▶ _Stored records_:
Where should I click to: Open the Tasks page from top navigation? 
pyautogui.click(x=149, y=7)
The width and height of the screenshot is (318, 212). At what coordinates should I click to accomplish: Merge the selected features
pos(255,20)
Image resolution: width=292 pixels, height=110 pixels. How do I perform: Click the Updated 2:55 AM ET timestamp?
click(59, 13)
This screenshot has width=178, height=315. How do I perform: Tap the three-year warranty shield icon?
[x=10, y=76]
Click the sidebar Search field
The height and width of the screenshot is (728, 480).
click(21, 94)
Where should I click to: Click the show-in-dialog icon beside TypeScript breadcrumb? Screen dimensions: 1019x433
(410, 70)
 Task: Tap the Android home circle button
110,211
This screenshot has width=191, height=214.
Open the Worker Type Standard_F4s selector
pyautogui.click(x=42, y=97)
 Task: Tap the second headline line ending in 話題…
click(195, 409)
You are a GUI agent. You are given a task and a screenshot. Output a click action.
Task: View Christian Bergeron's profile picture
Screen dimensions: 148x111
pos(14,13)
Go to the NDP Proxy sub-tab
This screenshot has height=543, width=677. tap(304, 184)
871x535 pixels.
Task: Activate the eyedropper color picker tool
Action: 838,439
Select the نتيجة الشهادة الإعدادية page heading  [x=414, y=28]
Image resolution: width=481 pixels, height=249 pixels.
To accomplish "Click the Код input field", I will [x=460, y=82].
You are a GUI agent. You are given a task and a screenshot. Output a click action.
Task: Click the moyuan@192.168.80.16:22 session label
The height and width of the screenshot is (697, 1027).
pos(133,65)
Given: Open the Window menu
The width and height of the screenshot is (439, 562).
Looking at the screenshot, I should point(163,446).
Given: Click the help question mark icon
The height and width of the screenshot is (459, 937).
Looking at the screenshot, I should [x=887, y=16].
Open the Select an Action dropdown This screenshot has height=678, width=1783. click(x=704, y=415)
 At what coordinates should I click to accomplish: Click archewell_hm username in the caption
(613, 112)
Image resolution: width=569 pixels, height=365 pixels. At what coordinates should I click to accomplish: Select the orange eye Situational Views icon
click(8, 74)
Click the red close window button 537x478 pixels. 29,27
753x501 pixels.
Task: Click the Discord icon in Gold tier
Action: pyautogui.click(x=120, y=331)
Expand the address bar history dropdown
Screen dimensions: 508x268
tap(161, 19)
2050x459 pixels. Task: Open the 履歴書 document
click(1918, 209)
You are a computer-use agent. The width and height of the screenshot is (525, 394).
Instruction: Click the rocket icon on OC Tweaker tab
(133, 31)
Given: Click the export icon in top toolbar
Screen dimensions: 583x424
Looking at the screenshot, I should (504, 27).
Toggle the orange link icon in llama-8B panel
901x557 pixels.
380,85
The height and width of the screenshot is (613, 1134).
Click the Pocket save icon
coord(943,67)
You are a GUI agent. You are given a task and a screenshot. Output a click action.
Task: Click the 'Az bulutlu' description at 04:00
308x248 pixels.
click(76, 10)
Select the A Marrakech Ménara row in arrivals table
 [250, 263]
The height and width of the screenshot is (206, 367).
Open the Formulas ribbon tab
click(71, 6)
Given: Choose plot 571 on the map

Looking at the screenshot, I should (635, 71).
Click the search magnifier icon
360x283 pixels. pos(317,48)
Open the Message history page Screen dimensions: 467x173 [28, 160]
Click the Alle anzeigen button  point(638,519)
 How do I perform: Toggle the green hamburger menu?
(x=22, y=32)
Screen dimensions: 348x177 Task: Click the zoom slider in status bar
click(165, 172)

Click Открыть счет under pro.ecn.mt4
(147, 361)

▶ _WORK REQUIRED_: Retype the data exactly as it reads.

▶ _SOLUTION TO THIS PROBLEM_:
Where should I click to: Open the Tasks page from top navigation? 
pyautogui.click(x=149, y=7)
The width and height of the screenshot is (318, 212). At what coordinates should I click to accomplish: Merge the selected features
pos(255,20)
Image resolution: width=292 pixels, height=110 pixels. How do I perform: Click the Updated 2:55 AM ET timestamp?
click(59, 13)
This screenshot has width=178, height=315. How do I perform: Tap the three-year warranty shield icon?
[x=10, y=76]
Click the sidebar Search field
The height and width of the screenshot is (728, 480).
click(21, 94)
Where should I click to: Click the show-in-dialog icon beside TypeScript breadcrumb? Screen dimensions: 1019x433
(410, 70)
 Task: Tap the Android home circle button
110,211
This screenshot has width=191, height=214.
Open the Worker Type Standard_F4s selector
pyautogui.click(x=42, y=97)
 Task: Tap the second headline line ending in 話題…
click(195, 409)
You are a GUI agent. You are given a task and a screenshot. Output a click action.
Task: View Christian Bergeron's profile picture
Screen dimensions: 148x111
pos(14,13)
Go to the NDP Proxy sub-tab
This screenshot has height=543, width=677. tap(304, 184)
871x535 pixels.
Task: Activate the eyedropper color picker tool
Action: 838,439
Select the نتيجة الشهادة الإعدادية page heading  [x=414, y=28]
Image resolution: width=481 pixels, height=249 pixels.
To accomplish "Click the Код input field", I will [x=460, y=82].
You are a GUI agent. You are given a task and a screenshot. Output a click action.
Task: Click the moyuan@192.168.80.16:22 session label
The height and width of the screenshot is (697, 1027).
pos(133,65)
Given: Open the Window menu
The width and height of the screenshot is (439, 562).
Looking at the screenshot, I should point(163,446).
Given: Click the help question mark icon
The height and width of the screenshot is (459, 937).
Looking at the screenshot, I should [x=887, y=16].
Open the Select an Action dropdown This screenshot has height=678, width=1783. click(x=704, y=415)
 At what coordinates should I click to accomplish: Click archewell_hm username in the caption
(613, 112)
Image resolution: width=569 pixels, height=365 pixels. At what coordinates should I click to accomplish: Select the orange eye Situational Views icon
click(8, 74)
Click the red close window button 537x478 pixels. 29,27
753x501 pixels.
Task: Click the Discord icon in Gold tier
Action: pyautogui.click(x=120, y=331)
Expand the address bar history dropdown
Screen dimensions: 508x268
tap(161, 19)
2050x459 pixels. Task: Open the 履歴書 document
click(1918, 209)
You are a computer-use agent. The width and height of the screenshot is (525, 394).
Instruction: Click the rocket icon on OC Tweaker tab
(133, 31)
Given: Click the export icon in top toolbar
Screen dimensions: 583x424
Looking at the screenshot, I should (504, 27).
Toggle the orange link icon in llama-8B panel
901x557 pixels.
380,85
The height and width of the screenshot is (613, 1134).
Click the Pocket save icon
coord(943,67)
You are a GUI agent. You are given a task and a screenshot. Output a click action.
Task: Click the 'Az bulutlu' description at 04:00
308x248 pixels.
click(76, 10)
Select the A Marrakech Ménara row in arrivals table
 [250, 263]
The height and width of the screenshot is (206, 367).
Open the Formulas ribbon tab
click(71, 6)
Given: Choose plot 571 on the map

Looking at the screenshot, I should (635, 71).
Click the search magnifier icon
360x283 pixels. pos(317,48)
Open the Message history page Screen dimensions: 467x173 [28, 160]
Click the Alle anzeigen button  point(638,519)
 How do I perform: Toggle the green hamburger menu?
(x=22, y=32)
Screen dimensions: 348x177 Task: Click the zoom slider in status bar
click(165, 172)

Click Открыть счет under pro.ecn.mt4
(147, 361)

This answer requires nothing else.